Written October 29, 2014
An innovative take on a rarely performed Baroque opera, with an outstanding cast. The updated production worked very well. Handel would have been pleased.
Written April 28, 2013
This was my first experience seeing this opera. I was delighted to find it had a comic aspect. I was shocked to learn that Cesare had a high voice (falsetto,counter-tenor) and not a deep commanding baritone. The plot went from flirtatious, to dangerous, to romantic, to bloody and back again to a crowning glory at the end. The production was terrifically inventive and dazzling. I'd love to see it again. The performers were all superb.
Written May 11, 2013
Superb, if you have a chance to catch a Met Opera production on the big screen take it!
Written April 29, 2013
I hated this production so much I left after the first act. What a waste of talent and beautiful voices: Natalie Dessay, David Daniels, Christophe Dumaux, Giudo Locosolo. It was worse than Rigoletto in Las Vegas. It was insulting to the performers and to the audience: dumbing down a beautiful work of art!
Written May 07, 2013
I have not enjoyed some of the Met's new productions, especially La Traviata and Rigoletto. I am inclined to agree with the critic who, in commenting on the Met's new Ring, said that "pound for pound, ton for ton, this is the most witless and wasteful production in operatic history.

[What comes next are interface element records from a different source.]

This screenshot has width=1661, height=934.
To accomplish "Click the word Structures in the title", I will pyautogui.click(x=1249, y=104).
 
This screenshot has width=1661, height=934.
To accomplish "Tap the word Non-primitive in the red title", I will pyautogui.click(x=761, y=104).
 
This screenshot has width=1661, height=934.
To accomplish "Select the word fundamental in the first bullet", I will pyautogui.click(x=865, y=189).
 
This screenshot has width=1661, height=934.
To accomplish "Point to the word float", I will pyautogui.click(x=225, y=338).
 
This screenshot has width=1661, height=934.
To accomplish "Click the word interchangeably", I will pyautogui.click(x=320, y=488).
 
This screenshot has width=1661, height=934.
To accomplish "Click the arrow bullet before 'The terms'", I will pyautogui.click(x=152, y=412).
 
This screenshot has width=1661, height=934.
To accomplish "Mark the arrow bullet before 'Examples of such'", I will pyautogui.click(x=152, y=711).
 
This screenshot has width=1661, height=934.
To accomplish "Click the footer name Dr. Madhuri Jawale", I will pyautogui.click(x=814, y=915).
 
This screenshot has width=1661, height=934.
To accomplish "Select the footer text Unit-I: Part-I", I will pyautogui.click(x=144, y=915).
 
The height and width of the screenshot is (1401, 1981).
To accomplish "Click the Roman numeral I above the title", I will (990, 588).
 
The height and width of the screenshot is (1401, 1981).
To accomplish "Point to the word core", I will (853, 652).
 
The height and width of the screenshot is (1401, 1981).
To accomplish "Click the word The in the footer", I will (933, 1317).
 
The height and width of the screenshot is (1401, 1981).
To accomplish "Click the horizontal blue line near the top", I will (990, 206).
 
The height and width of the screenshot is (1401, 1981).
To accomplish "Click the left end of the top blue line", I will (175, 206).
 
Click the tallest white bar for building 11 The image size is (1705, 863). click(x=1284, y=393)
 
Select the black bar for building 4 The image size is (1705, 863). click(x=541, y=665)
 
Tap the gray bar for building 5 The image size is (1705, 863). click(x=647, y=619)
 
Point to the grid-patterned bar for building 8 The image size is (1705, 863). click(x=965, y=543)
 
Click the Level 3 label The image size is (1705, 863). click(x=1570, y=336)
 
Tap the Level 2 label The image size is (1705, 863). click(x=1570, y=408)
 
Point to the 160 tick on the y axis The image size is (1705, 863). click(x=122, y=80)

However, back to the current topic. I thought that the production was witty and well conceived. Natalie Dessay was in good voice, and her dancing and acting were delightful. It seems chic to have elements of different periods mixing it up on the operatic stage, and in this production, I don't think it was objectionable. My problem, and this is my problem with many baroque operas, is that they tend to be imbalanced in favor of the high voices. Counter tenors certainly serve a purpose in presenting baroque opera, since castrati are extinct, but, personally, I am just not crazy about the timbre of this particular kind of voice.